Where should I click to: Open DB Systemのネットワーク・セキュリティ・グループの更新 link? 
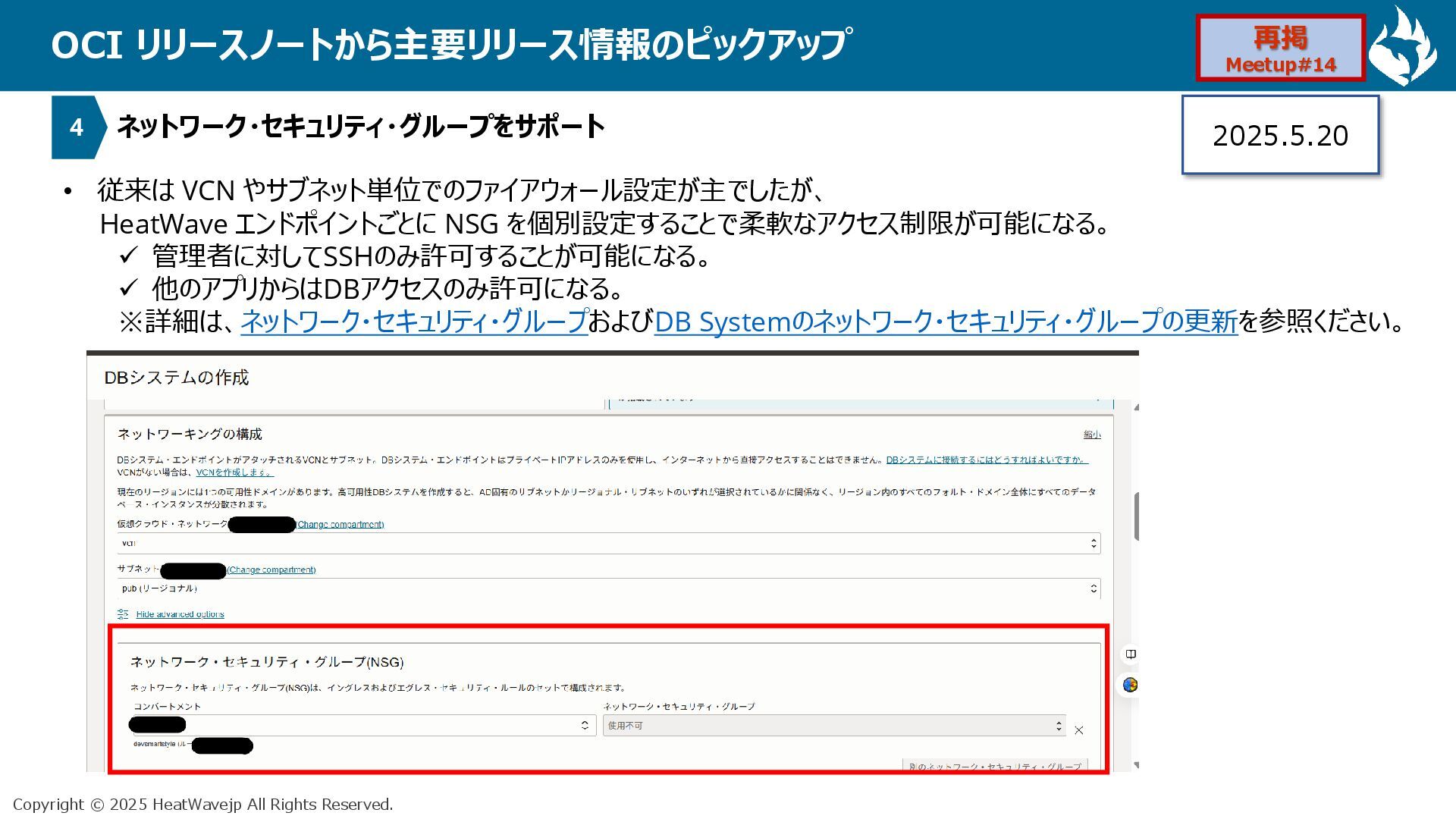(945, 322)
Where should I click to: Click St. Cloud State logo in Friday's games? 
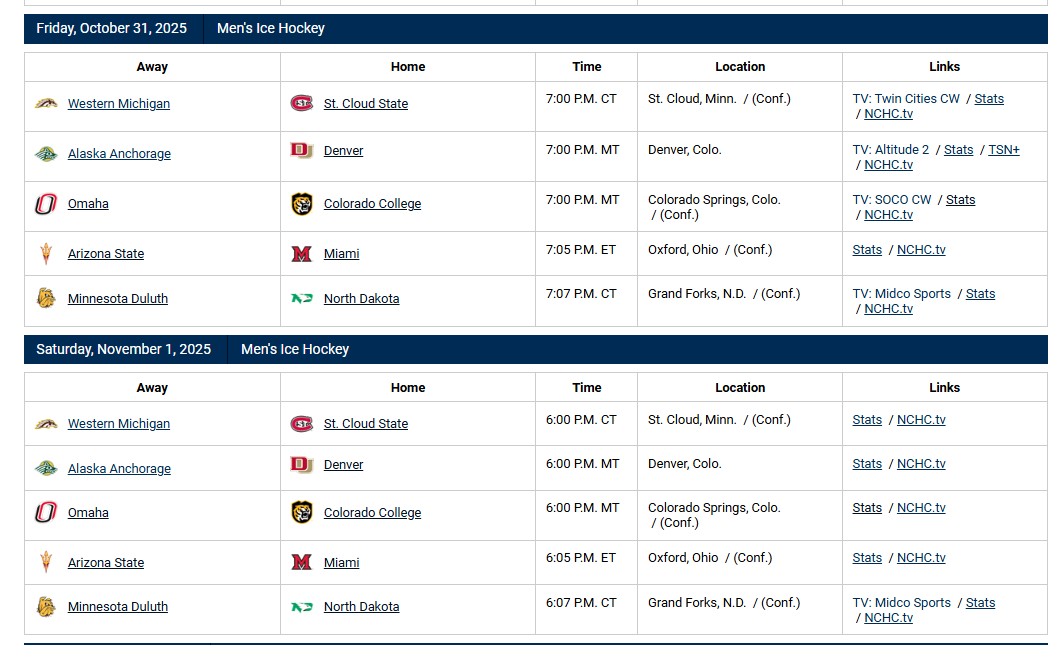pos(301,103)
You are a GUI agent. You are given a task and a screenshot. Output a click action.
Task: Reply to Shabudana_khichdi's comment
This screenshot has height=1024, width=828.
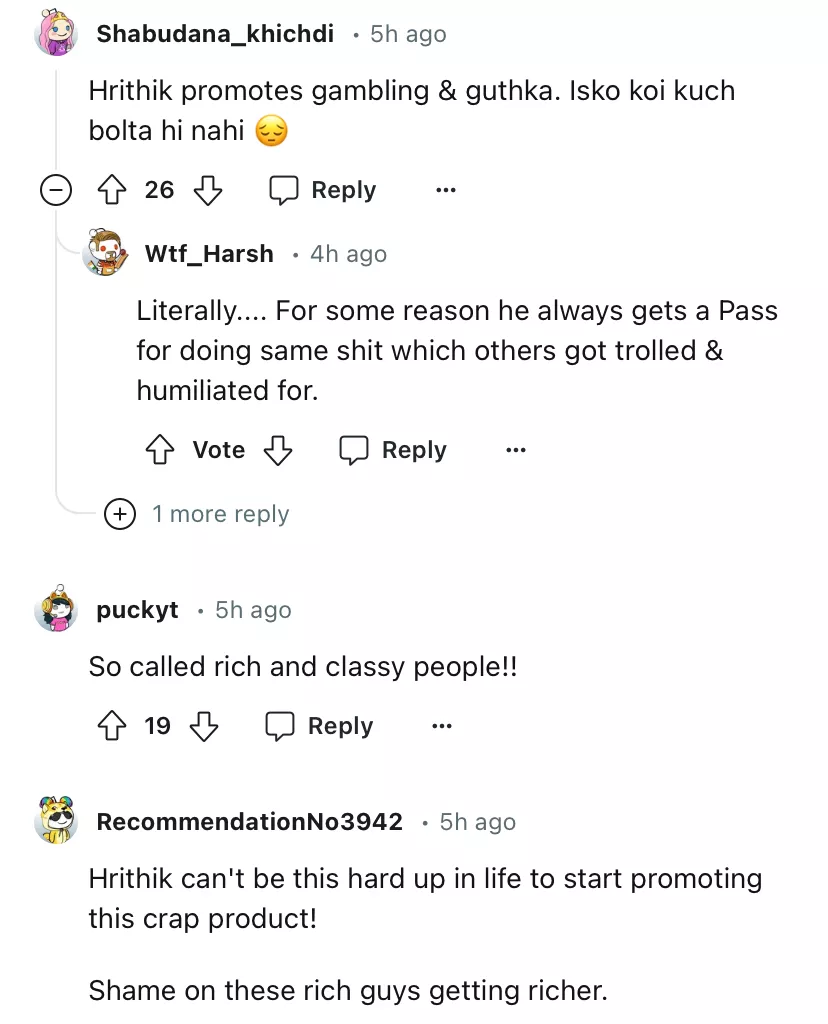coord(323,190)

■ ■ ■ ■ ■ ■ ■

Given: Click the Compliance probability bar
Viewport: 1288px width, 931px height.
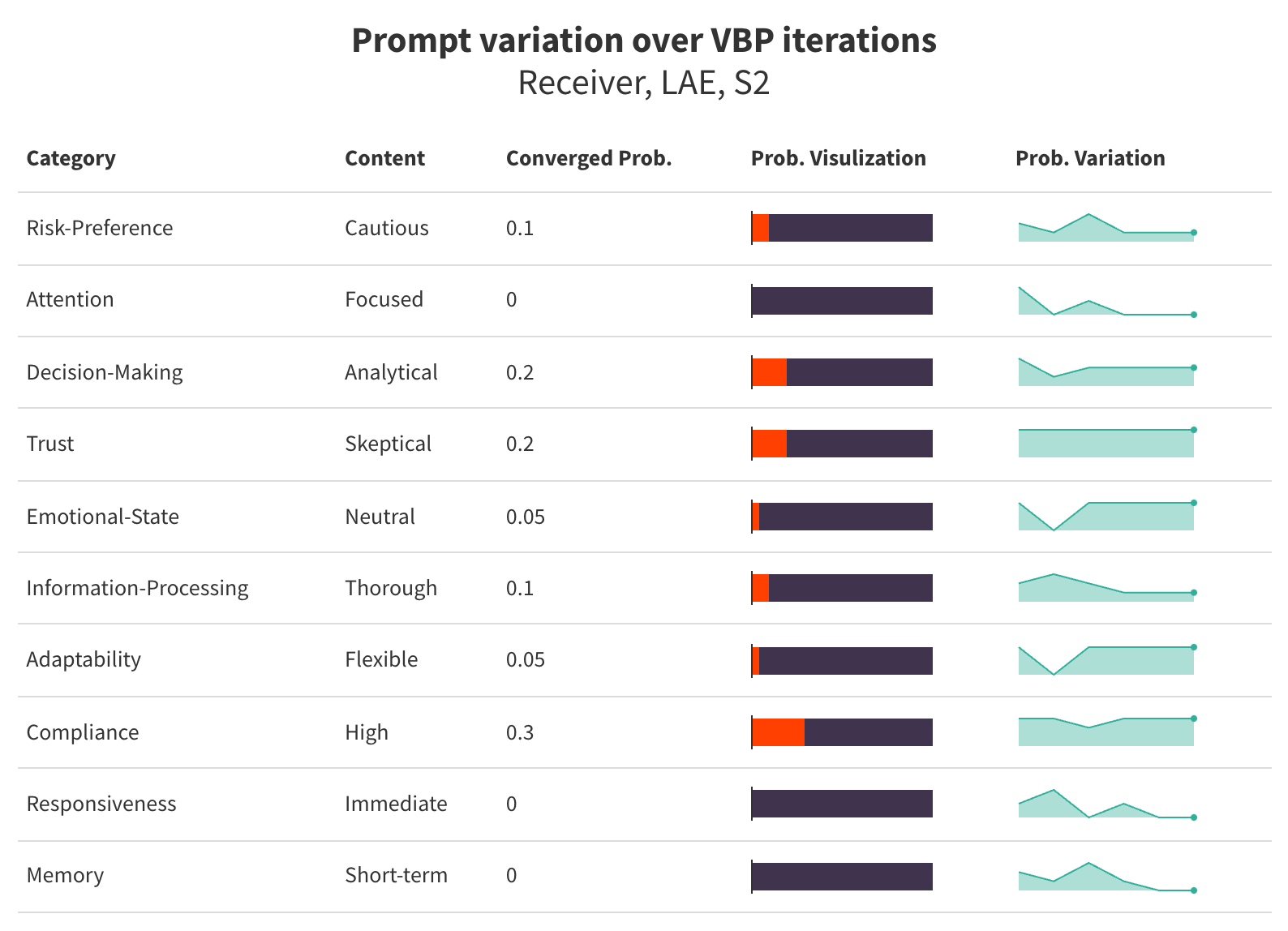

■ ■ ■ ■ ■ ■ ■

[EXERCISE DESCRIPTION]
Rewrite the rows from the line with "Where should I click to: Open" to the line with "coord(323,190)", both lines included, requests and all, adding -93 to every coordinate in the answers. Leave the pictures out.

[EXERCISE ANSWER]
Where should I click to: Open DB Systemのネットワーク・セキュリティ・グループの更新 link? 
(852, 229)
Where should I click to: Click St. Cloud State logo in Friday's games? 
pos(208,10)
You are a GUI agent. You are given a task and a screenshot. Output a click action.
Task: Reply to Shabudana_khichdi's comment
This screenshot has height=1024, width=828.
coord(230,97)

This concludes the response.